The Westboro Baptist Church is planning to come to Vancouver next week to protest the performance of the Laramie Project at Havana Theatre on Commercial Drive.
The play is about the death of Matthew Shepard, a young man who was beaten to death in Wyoming in 1998 for being gay.
Davies wants Public Safety Minister Peter Van Loan to make sure border officials block the group, because she says their anti-gay message breaks Canadian law.
"In Canada, it's against the law to incite hatred against gays and lesbians or any other identifiable group," Davies told CBC Radio on Wednesday morning.
"That is what this issue is about, and that's what we're going to stay focused on. We expected the Canada Border services to carry out that job in terms of upholding Canadian law and protecting the rights of Canadians."
Previously blocked at border
The Westboro Church members gained notoriety in 1998 when they were featured on CNN for picketing Shepard's funeral.
In the United States the group is known for travelling widely to picket gay pride parades and the funerals of soldiers killed in the war in Iraq.

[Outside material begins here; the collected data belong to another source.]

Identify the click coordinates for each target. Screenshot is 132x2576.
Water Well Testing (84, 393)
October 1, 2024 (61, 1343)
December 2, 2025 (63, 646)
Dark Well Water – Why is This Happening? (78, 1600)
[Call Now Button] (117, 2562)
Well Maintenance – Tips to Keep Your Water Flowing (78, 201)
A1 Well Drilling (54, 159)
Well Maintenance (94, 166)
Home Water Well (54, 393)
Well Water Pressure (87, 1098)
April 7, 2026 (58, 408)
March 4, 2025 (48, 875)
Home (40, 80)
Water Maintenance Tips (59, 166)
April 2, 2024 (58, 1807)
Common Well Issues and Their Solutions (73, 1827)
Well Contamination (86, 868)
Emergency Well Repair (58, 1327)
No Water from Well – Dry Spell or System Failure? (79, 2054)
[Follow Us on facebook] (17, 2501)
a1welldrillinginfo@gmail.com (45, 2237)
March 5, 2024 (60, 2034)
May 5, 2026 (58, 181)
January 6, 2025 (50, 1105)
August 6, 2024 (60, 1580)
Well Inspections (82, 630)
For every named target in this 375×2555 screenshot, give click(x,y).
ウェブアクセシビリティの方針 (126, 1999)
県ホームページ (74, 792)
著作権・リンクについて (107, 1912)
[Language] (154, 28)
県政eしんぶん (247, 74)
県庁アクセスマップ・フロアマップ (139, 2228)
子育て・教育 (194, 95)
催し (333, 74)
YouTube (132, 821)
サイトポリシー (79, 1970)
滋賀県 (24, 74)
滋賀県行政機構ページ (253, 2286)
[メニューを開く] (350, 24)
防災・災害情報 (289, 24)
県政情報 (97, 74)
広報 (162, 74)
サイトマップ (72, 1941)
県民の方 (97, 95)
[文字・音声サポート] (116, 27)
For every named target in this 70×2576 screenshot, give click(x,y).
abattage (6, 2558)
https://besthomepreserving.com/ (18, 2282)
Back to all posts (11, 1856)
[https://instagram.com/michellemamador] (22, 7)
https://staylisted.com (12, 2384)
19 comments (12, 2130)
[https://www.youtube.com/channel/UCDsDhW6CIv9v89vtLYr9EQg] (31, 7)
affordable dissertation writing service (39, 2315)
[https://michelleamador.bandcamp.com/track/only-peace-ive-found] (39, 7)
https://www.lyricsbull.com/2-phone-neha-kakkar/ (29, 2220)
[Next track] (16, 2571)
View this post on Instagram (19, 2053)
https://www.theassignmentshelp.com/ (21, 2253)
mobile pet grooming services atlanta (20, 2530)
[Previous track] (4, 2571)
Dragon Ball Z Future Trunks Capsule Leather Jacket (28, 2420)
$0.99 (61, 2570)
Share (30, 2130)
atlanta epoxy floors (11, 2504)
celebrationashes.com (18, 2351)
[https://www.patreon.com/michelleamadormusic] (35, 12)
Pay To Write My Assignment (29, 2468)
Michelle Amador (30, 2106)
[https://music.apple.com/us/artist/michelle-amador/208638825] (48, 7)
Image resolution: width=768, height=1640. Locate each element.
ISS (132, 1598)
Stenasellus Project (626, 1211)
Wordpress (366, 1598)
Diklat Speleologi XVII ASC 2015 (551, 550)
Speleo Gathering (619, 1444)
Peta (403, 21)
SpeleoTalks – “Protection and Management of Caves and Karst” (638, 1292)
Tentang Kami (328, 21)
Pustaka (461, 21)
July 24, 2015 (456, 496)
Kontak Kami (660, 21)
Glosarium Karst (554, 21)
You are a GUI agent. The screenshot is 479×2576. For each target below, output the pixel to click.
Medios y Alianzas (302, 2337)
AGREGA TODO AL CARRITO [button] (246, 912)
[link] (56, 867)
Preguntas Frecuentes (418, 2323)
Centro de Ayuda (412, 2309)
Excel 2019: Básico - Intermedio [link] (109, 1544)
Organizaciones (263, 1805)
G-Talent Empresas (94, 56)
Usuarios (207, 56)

In August, they made headlines in Canada for planning to protest the funeral of Tim McLean, who was beheaded on a Greyhound bus on July 30, claiming his slaying was God's response to Canadian policies enabling abortion, homosexuality and divorce and remarriage.
Some members of the group did manage to slip in to Canada in August, despite orders by then public safety minister Stockwell Day not to allow them to cross the border. But the planned protest never happened.
The church members are planning their protest in Vancouver for Friday, Nov. 28. A corresponding anti-hate rally is planned for the same day at 5 p.m. in front of the Havana Theatre.